第6章 其の六
口づけは愛情表現で、決して自分の力不足ではないと言われたことが嬉しかった桜華だが、恋愛指南書を見れば好きな相手とする事であると書いてある。
本丸にいる彼らの事は皆好きで嫌いではない。
複数の相手とすることは良いのか悪いのか……頭を悩ませていれば、突然目の前にこんのすけが現れた。
「考え事に精が出るようで」
なんとなく一言多い気がするのは気のせいだろうかといつも思うが、そういう所もあまり気にしないのが桜華の良いところである。
そして、こんのすけに複数の相手とキスをするのは良いことかと尋ねてみた。
「主殿……それを私めに聞くのは如何かと思いますが……しいて言わせていただければ、前日も申しました通り、皆に平等にしてさしあげてください。刀剣達のレベルも上がりやすくなりますゆえ」
そういう事になるらしい……納得いったようないかない様な複雑な気分だ。
そして加州と行った行為は人間同士であれば子を成すための行為であると理解していたが、刀剣男士との間に子は出来ないらしい。
あくまでも神気の受け渡しだそうだ。

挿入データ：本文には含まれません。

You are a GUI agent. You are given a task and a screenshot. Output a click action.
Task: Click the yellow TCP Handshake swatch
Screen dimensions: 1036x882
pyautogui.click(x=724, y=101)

これまた審神者として必要な行為であると念を押されたのは言うまでもない。
桜華は自分の特殊な霊力を今ほど恨めしいと思った事はなかった。あれは、恥ずかしさの極みである。
しかし、まだ加州としかしたことがないので、これ以上求められないことを願うしかない。

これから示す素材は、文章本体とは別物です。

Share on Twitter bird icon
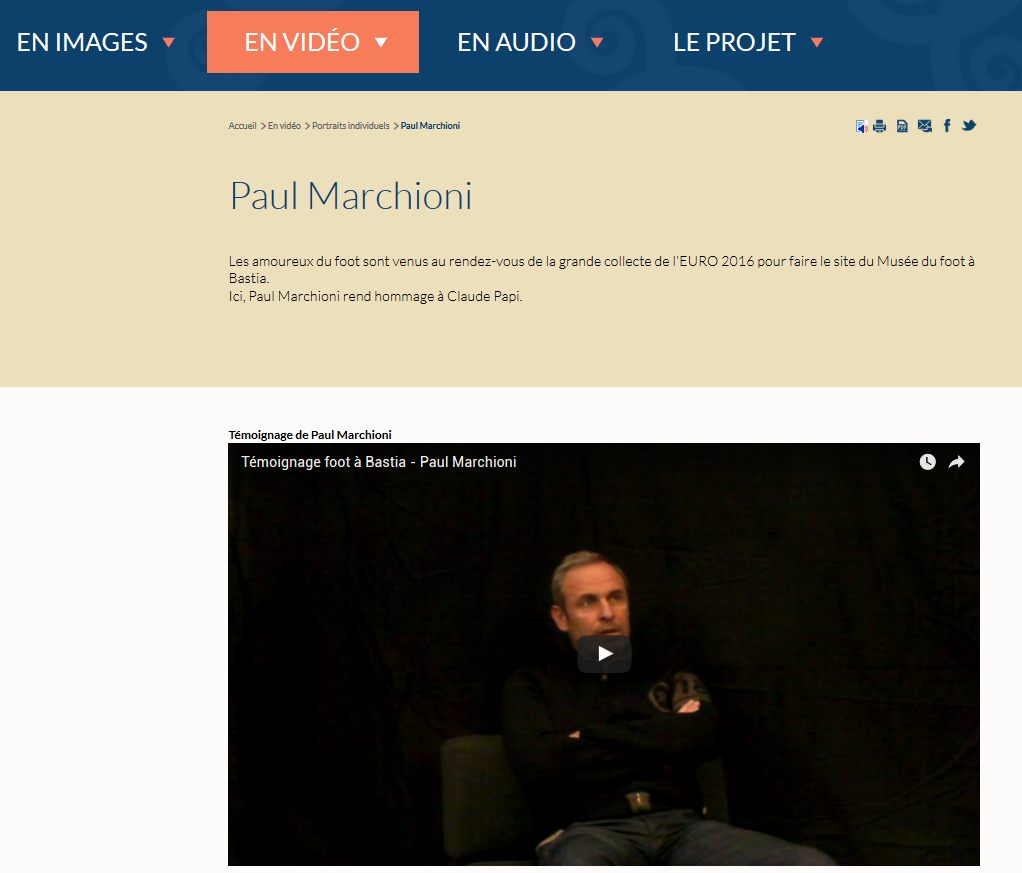 click(x=969, y=125)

「こんのすけ?刀剣男士は一体どのくらいいるのですか?」
今さらそんな質問をされたことに驚いたが100くらいだろうかと言えば桜華は大きくため息をついた。
「先が長すぎますね……」
「出陣に備えお願いいたしますぞ」
こんのすけの言葉に頷いた桜華は、一日二振りを解禁してもらえるよう男士達に頼みに行ったのであった。